I am running a series of different jobs using Python/Spark, one at a time. To avoid the creation of SparkContex each time, which takes a while, I want to send the context as a parameter to each job. On top of that I want the manager (The code that creates the context and runs the jobs) to have timeout mechanism.
I have a strange error on the first job run, after this it's disappear.
Traceback (most recent call last):
File "/usr/lib/python3.4/multiprocessing/process.py", line 254, in _bootstrap
self.run()
File "/usr/lib/python3.4/multiprocessing/process.py", line 93, in run
self._target(*self._args, **self._kwargs)
File "/home/dev/ComponentEngine/components/ExampleComponent/ExampleComponent.py", line 35, in run
numbers = sparkContext.parallelize([1,2,3,4,5,6,7,8,9,10])
File "/home/dev/Programs/spark-1.4.1-bin-hadoop2.6/python/pyspark/context.py", line 395, in parallelize
readRDDFromFile = self._jvm.PythonRDD.readRDDFromFile
File "/home/dev/Programs/spark-1.4.1-bin-hadoop2.6/python/lib/py4j-0.8.2.1-src.zip/py4j/java_gateway.py", line 772, in __getattr__
raise Py4JError('{0} does not exist in the JVM'.format(name))
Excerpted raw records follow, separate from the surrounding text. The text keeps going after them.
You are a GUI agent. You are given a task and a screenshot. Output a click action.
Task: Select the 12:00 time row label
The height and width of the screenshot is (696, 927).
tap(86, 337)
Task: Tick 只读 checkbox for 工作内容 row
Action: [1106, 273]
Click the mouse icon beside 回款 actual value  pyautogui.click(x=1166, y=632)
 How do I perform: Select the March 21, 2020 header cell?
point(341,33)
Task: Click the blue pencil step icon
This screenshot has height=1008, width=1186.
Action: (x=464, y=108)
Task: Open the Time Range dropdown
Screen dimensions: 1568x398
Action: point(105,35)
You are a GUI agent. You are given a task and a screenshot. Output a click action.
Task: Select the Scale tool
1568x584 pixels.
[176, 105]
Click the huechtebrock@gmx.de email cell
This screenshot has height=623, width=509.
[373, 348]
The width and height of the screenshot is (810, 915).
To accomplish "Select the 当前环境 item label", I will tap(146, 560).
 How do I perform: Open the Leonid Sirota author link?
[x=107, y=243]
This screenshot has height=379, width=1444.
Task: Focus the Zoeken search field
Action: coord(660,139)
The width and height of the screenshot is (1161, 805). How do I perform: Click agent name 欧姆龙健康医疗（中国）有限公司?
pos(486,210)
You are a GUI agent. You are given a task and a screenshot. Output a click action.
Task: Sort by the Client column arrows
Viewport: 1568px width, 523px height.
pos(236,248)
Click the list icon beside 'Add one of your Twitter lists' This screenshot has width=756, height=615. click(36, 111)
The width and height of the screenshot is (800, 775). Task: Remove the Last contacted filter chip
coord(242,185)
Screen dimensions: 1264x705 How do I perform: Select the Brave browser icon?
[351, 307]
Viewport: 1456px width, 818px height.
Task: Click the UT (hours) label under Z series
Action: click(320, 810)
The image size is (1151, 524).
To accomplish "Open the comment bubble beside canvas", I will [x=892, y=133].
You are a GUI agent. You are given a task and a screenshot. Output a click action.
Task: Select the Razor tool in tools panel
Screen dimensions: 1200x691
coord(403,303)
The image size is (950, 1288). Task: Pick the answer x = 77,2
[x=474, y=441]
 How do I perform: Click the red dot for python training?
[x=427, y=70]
py4j.protocol.Py4JError: PythonRDD does not exist in the JVM
The code:
#!/bin/python3
import multiprocessing
from pyspark import SparkContext
def doJob(sc):
try:
sc.parallelize([1,2,3,4,5,6,7,8,9,10])
except Exception as e:
print('Got excpetion {}'.format(e))
def runWithTimeout(sc):
p = multiprocessing.Process(target=doJob, name="runWithTimeout", args=(sc))
p.start()
# Wait till the timeout
p.join(10)
if p.is_alive():
p.terminate()
p.join()
if __name__ == '__main__':
sc = SparkContext()
for i in range(3):
runWithTimeout(sc)
Why does this error appears?
Is there any problem to pass SparkContext this way? I know that it gets serialized and used by the process on the other end, And if the job performs any change to the context the copy of the engine won't get affected.
Is there any such change that would interfere the run of other jobs?